> **TASK BRIEF**:
From the data below, return all lines holding the string "menu".

> **ENTRIES PROVIDED**:
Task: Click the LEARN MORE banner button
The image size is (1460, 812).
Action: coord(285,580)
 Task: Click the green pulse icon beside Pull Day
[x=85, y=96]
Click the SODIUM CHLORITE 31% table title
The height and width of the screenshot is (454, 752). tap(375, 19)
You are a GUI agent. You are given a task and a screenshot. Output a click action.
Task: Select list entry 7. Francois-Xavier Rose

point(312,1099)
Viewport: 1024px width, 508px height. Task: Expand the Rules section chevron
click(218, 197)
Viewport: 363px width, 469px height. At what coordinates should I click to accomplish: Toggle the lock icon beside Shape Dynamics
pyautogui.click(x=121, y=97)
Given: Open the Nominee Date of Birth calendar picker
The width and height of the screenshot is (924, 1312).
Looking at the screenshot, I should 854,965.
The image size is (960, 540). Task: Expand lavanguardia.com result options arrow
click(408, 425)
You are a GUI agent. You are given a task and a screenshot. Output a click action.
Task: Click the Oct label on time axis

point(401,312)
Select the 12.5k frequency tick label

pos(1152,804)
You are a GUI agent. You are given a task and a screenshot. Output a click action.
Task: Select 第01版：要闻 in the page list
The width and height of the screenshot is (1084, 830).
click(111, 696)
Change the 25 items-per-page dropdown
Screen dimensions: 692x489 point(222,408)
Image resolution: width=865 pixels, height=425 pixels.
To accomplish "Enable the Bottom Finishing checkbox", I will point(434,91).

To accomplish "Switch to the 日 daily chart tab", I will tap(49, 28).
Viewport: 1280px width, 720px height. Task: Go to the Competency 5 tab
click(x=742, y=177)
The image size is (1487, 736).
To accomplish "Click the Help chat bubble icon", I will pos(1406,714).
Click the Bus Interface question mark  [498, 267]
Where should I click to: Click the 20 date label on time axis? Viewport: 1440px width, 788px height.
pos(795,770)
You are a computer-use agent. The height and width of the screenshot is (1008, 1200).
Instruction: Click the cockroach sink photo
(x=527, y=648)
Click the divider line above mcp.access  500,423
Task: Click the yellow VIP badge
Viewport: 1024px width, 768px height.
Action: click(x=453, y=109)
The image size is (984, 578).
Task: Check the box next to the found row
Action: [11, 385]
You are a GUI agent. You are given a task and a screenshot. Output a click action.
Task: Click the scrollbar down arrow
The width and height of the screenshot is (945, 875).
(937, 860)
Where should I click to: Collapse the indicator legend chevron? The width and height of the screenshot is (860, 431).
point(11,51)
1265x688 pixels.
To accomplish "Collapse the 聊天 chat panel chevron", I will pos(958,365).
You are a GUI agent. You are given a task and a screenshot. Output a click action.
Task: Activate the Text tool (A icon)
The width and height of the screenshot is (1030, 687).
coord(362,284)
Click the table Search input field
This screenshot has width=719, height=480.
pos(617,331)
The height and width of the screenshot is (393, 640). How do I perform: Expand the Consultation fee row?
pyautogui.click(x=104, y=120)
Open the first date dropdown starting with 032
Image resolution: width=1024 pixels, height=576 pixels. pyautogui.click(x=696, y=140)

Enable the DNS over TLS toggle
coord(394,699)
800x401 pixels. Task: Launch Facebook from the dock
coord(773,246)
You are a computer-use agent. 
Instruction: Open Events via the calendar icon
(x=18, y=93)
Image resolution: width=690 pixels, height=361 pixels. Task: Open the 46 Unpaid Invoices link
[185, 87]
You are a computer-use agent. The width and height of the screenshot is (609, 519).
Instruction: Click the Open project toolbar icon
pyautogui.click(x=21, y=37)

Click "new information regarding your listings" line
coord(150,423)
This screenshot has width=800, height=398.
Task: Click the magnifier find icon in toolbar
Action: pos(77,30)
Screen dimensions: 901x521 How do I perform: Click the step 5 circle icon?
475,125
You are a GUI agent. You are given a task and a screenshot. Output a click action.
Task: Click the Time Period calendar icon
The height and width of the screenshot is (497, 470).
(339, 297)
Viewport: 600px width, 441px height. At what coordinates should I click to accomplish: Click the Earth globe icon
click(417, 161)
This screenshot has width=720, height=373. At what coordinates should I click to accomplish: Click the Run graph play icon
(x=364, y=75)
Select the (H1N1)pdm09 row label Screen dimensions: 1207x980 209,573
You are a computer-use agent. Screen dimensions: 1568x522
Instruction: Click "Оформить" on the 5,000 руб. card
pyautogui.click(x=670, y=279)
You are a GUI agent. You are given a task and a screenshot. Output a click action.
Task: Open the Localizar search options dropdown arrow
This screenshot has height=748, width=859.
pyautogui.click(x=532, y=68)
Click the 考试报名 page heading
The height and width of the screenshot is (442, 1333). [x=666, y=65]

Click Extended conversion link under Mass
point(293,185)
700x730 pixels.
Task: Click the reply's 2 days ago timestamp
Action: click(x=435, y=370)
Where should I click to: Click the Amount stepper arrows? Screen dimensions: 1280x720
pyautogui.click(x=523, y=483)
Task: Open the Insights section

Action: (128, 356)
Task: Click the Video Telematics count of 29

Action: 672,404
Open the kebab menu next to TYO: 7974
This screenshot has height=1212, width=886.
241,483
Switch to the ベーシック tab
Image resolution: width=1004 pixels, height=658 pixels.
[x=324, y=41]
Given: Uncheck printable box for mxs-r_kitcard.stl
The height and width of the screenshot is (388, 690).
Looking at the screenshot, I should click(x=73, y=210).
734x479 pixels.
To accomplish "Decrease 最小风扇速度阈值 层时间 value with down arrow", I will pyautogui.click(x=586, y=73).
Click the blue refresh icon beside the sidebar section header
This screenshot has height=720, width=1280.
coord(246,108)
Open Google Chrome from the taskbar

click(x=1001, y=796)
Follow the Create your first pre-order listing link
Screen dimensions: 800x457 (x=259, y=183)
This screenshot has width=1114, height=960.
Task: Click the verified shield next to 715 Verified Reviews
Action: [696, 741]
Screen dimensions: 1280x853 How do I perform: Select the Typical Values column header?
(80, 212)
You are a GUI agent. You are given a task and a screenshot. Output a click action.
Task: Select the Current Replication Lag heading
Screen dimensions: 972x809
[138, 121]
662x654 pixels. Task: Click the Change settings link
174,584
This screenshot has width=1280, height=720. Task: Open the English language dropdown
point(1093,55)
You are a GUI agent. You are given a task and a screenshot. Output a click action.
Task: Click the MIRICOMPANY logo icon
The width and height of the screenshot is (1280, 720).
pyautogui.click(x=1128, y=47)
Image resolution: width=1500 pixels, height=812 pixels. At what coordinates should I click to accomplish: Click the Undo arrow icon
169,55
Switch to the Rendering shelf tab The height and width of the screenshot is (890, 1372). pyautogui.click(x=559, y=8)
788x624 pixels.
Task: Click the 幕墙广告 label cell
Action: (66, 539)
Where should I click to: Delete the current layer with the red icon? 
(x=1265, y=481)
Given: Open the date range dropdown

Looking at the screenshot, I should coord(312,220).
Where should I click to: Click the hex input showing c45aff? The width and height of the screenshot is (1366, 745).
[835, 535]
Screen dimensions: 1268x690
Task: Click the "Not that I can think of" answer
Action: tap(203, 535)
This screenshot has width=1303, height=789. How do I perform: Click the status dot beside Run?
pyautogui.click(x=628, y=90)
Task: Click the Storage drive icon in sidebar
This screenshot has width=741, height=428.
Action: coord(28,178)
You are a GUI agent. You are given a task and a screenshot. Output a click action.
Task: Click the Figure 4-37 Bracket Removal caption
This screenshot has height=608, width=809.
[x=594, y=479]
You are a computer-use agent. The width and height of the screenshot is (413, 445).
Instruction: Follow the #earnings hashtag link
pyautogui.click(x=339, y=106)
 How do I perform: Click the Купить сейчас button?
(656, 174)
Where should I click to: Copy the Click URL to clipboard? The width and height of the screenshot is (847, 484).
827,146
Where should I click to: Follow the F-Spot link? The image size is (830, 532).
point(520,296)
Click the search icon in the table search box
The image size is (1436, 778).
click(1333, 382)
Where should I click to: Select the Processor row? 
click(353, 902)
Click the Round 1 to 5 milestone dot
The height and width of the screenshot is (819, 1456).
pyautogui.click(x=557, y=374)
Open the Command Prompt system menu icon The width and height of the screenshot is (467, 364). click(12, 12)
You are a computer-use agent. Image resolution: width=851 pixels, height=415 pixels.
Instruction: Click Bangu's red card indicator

> **EXERCISE SOLUTION**:
Open the kebab menu next to TYO: 7974
Open the Command Prompt system menu icon The width and height of the screenshot is (467, 364). click(12, 12)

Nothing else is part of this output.